Extracted data:
☆ ☆ ☆ ☆ ☆ ☆ ☆

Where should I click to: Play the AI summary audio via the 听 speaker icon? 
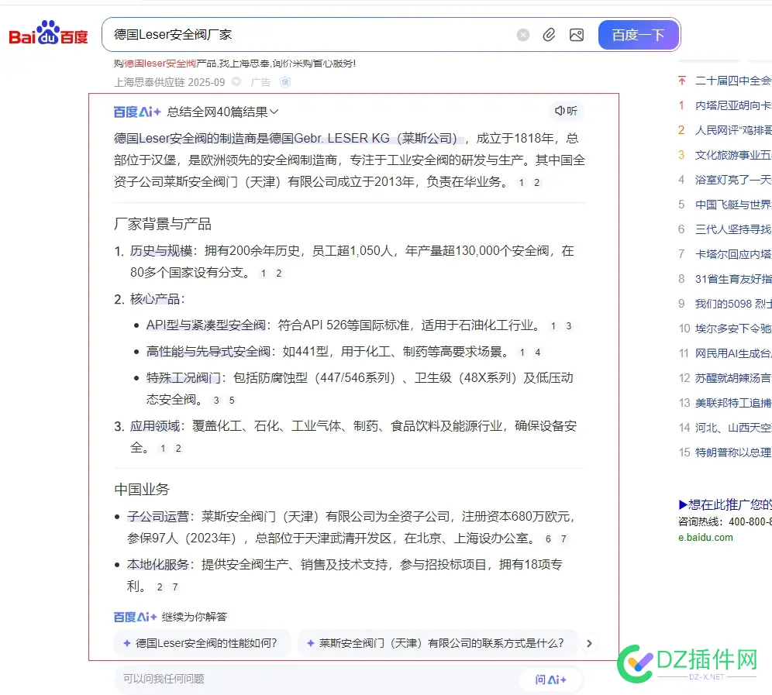[566, 111]
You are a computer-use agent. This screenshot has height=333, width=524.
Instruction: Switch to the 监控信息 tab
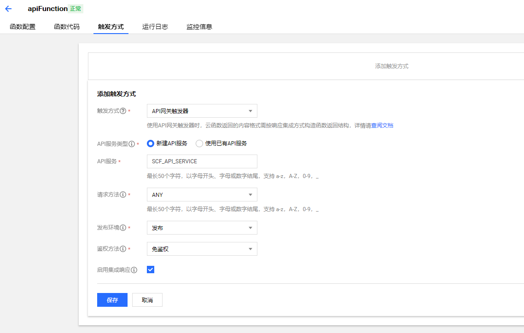pos(199,27)

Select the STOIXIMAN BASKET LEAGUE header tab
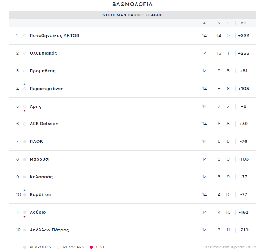point(133,15)
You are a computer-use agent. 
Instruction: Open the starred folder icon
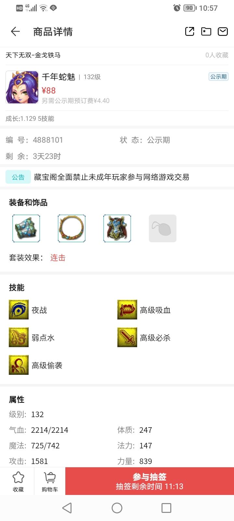click(x=206, y=31)
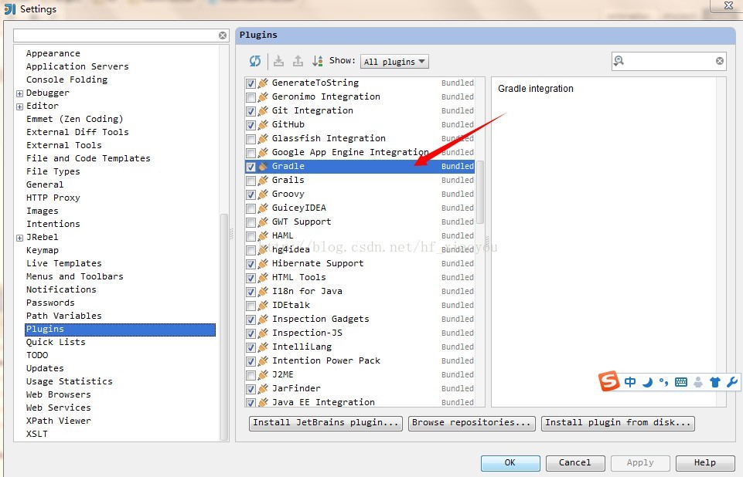Click the 中 language toggle icon
Image resolution: width=743 pixels, height=477 pixels.
coord(629,381)
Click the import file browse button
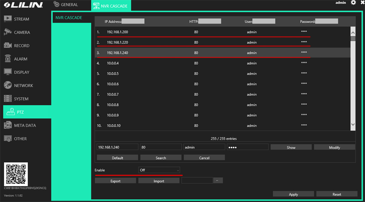This screenshot has height=202, width=365. [218, 181]
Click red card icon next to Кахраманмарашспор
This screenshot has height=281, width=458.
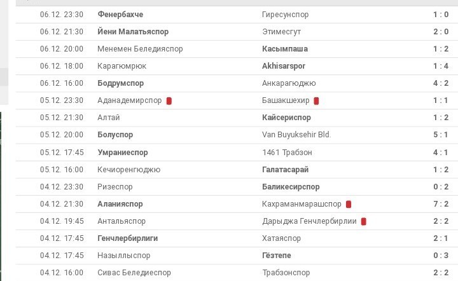(349, 204)
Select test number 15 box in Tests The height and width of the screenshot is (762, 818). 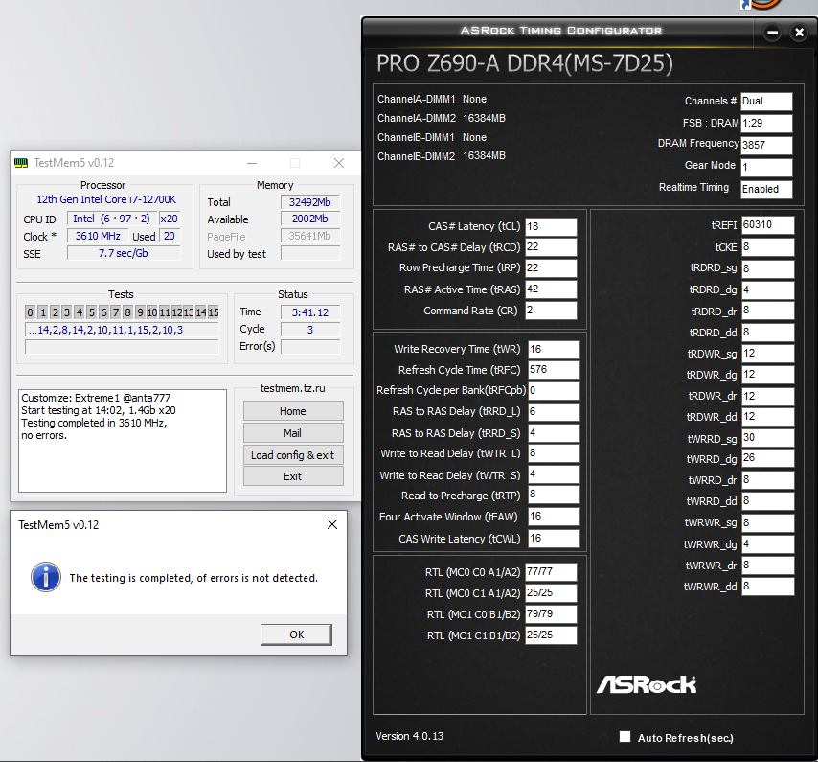click(214, 312)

☆ ☆ ☆ ☆ ☆ ☆ ☆

Using the listing, collect all lines in which the string "computer" is found.

Your response:
You are a computer-use agent. This screenshot has height=333, width=524.
You are a computer-use agent. 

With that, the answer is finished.